In 2020, the company was part of the VentilatorChallengeUK consortium which manufactured much-needed respiratory ventilators for the National Health Service during the pandemic. The company transformed an empty warehouse into an ISO 9001-accredited ventilator factory in just three weeks – a feat that would usually take a full year. But as car production has receded, so large parts of the site close to Dagenham town have become redundant.
Covering some 70 acres of the original site, these unused areas are being rapidly transformed into a small town, and Simple Life London have recently launched the first 80 apartments exclusively to rent across two buildings, of what will be a large-scale presence within the rapidly-transforming site.
Phase One of Beam Park is due for completion this year, but by 2028 some 3,000 build-to-rent and affordable housing apartments will dominate the local skyline. As residents have moved into the development, KFH’s dedicated team have been tasked with letting and managing the apartments, which are the first release of a much wider Simple Life London presence on the development.
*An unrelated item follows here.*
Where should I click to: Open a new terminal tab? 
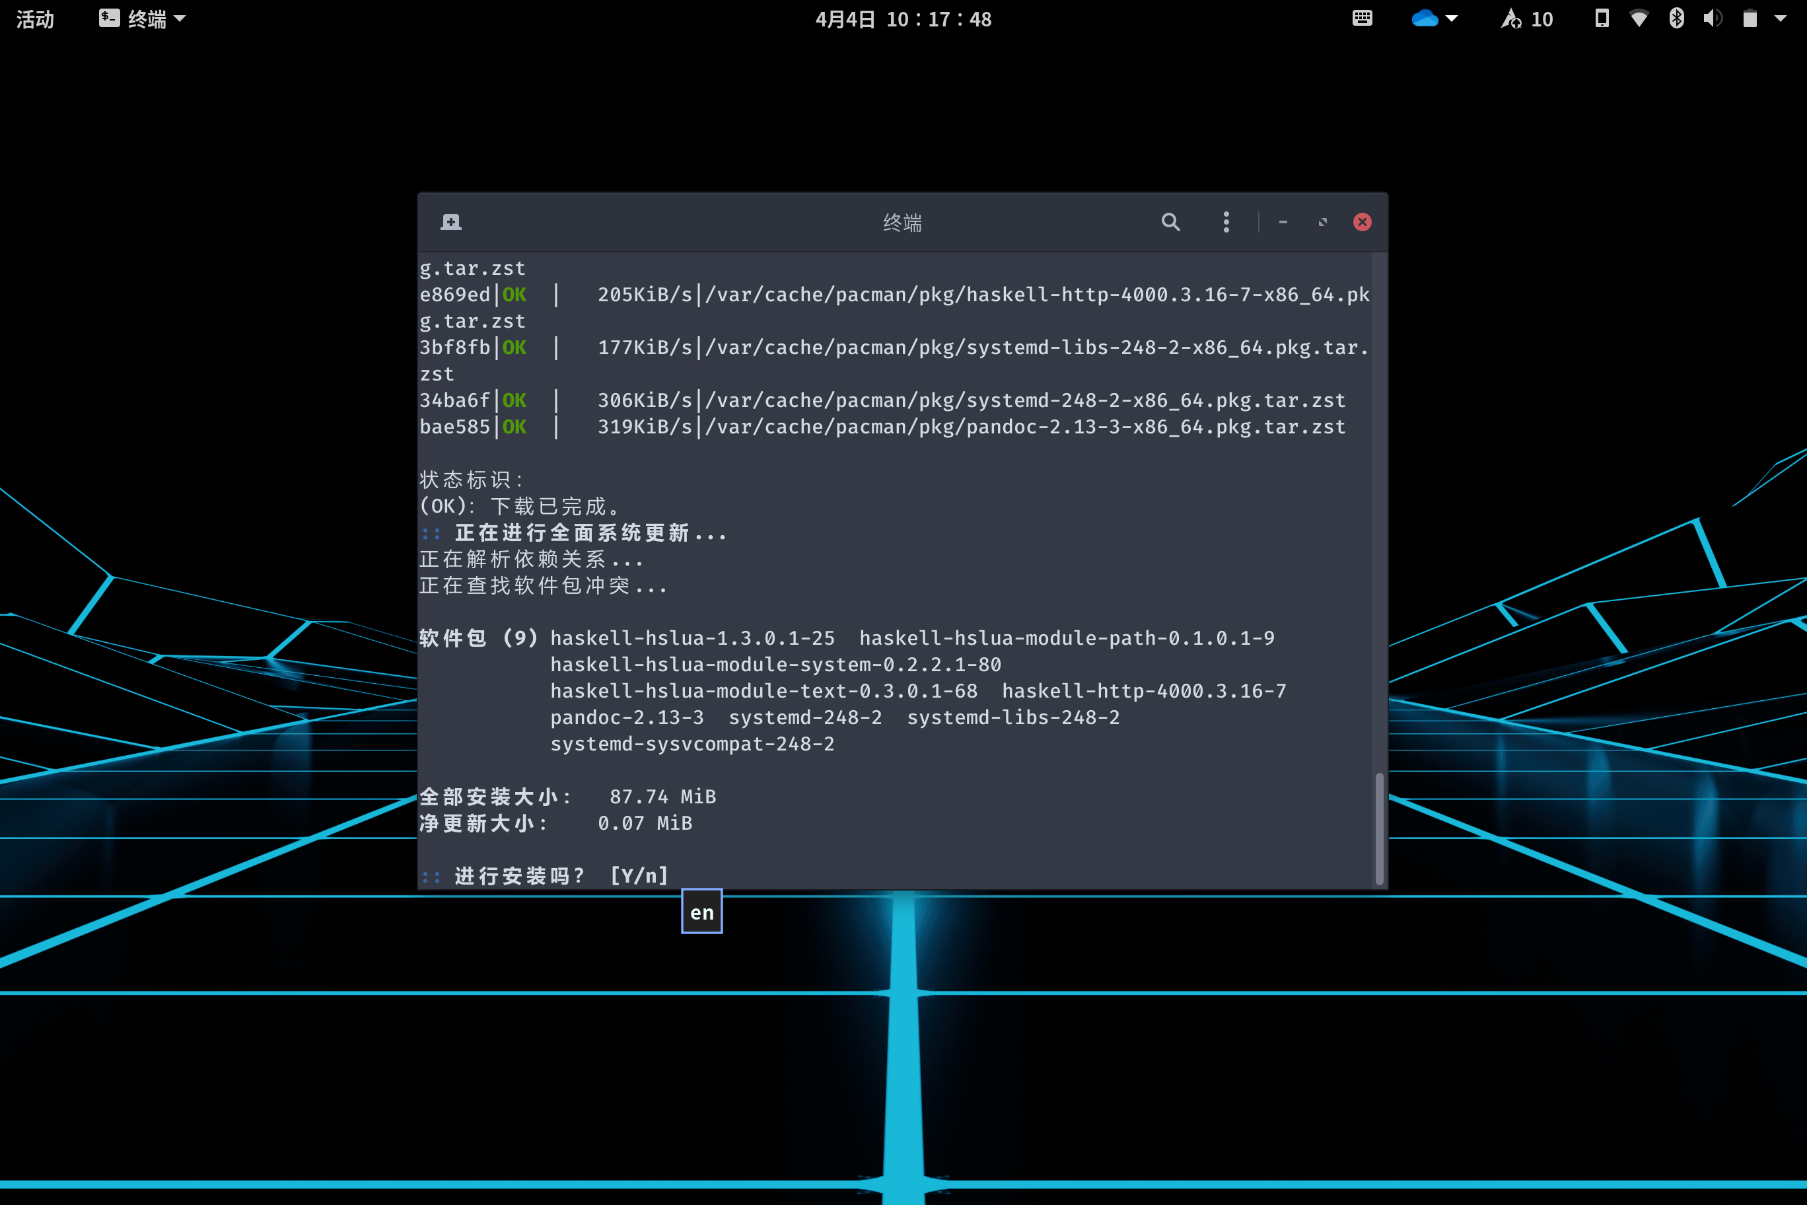[x=451, y=222]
“Beam Park is already filling up with residents and the hard work at the site is paying off – nearly 90% of people we asked about customer service gave it a positive rating,” says KFH’s Head of Lettings Management, Sophie Danes. “We’re fully up-and-running there including a lettings team and two relationship managers who look after all the residents’ requirements such as arranging repairs, cleaning, and dealing with utilities, but overall delivering an exceptional resident experience.”
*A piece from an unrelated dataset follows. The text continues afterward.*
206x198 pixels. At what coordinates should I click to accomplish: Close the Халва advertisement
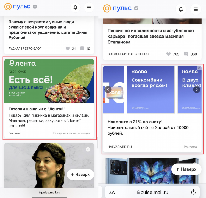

The stylish ‘built for renters’ apartments feature many of the benefits this kind of property is wellknown for. This includes upmarket fixtures and fittings, zero-deposit move-ins, and super-fast broadband. There’s more to come. The site will also have a medical centre, primary school, shops and restaurants, nursery, gym and leisure facilities as well as a public park. There's no doubt that Beam Park is motoring along.
Is Dagenham famous for more than cars?
For hundreds of years the area around Beam Park was a sleepy rural outpost of London that, until the early 1920s, was not much more than a collection of run-down rural houses and a church that was famous for its Dutch-built flood defences that protected the town from regular Thames flooding, and created the ‘breach’ lake, which is still a popular spot for anglers.
Ford was not the only famous company with a factory in the area – Ever Ready batteries were made here for many decades. People of note from the area include legendary 1960/70s England football team manager and player Alf Ramsey, comedian Dudley Moore, 1960s popstar Sandie Shaw, rap artist Devlin, Depeche Mode singer Martin Gore and X Factor finalist Stacey Solomon. Residents of Beam Park also have access to the amazing Beam Valley Country Park, a stunning area of woodland.